### Quoted passage:
You are viewing a plain text version of this content. The canonical link for it is here.
Posted to j-users@xalan.apache.org by Jimmy Zhang <jz...@ximpleware.com> on 2006/02/13 22:57:21 UTC
[ANN] VTD-XML Version 1.5 Released
[ANN] VTD-XML Version 1.5 Released
Eight years after the invention of XML, DOM and SAX,
despite their respective issues, are still the mainstays
of application developers.
So is it the end of road for XML parsing innovation?
The VTD-XML project team think not. We are proud to
announce the availability of both C and Java version
1.5 of VTD-XML, the next generation open-source XML
parser that goes beyond DOM and SAX in terms of
performance, memory usage and ease of use.
The technical highlights of VTD-XML are:
* Performance: the world's fastest XML parser,
between 5x~10x faster than DOM
* Memory Usage: 3x to 5x less than DOM, 1.3x~1.5x
XML document size
* Random access with built-in XPath support
* A simple and intuitive API
Other advanced features include:
* Buffer reuse
* Large document support (2GByte)
* Incremental update
* Hardware acceleration
* Native XML indexing.

### Dataset excerpt:

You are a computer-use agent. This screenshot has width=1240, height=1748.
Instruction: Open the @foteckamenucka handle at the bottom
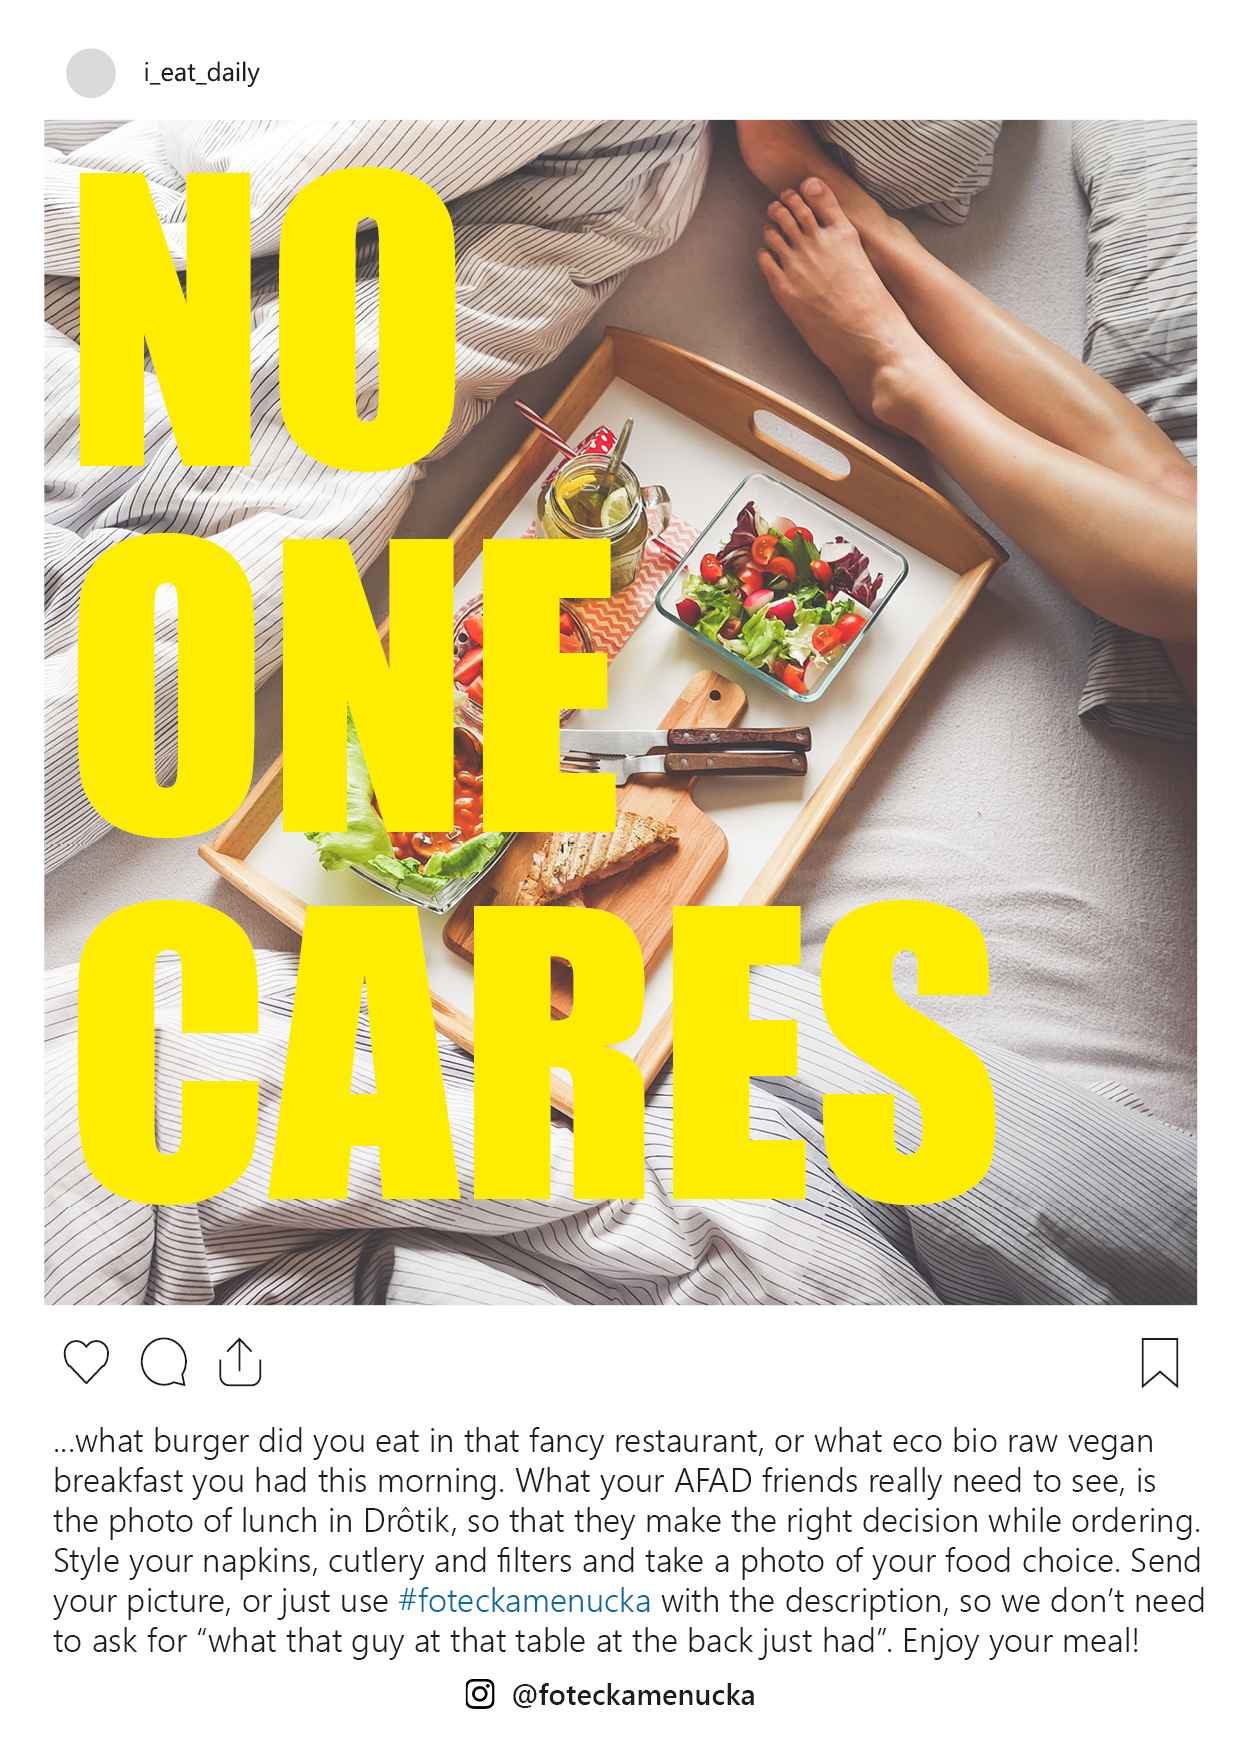(x=633, y=1695)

### Problems:
1/ Answer these questions about the VTD-XML announcement:
(a) How many years after the invention of XML are DOM and SAX described as still being the mainstays of application developers?
(b) How much faster than DOM is VTD-XML said to be?
(c) What document size does the large document support cover?
2/ Reproduce everything in the VTD-XML announcement from "Posted to j-users@xalan.apache.org" down to "XML parsing innovation?", substituting "W3C DOM" for "DOM" wherever it occurs.

### Written answers:
1/
(a) Eight years.
(b) Between 5x and 10x faster.
(c) 2GByte.

2/
Posted to j-users@xalan.apache.org by Jimmy Zhang <jz...@ximpleware.com> on 2006/02/13 22:57:21 UTC
[ANN] VTD-XML Version 1.5 Released
[ANN] VTD-XML Version 1.5 Released
Eight years after the invention of XML, W3C DOM and SAX,
despite their respective issues, are still the mainstays
of application developers.
So is it the end of road for XML parsing innovation?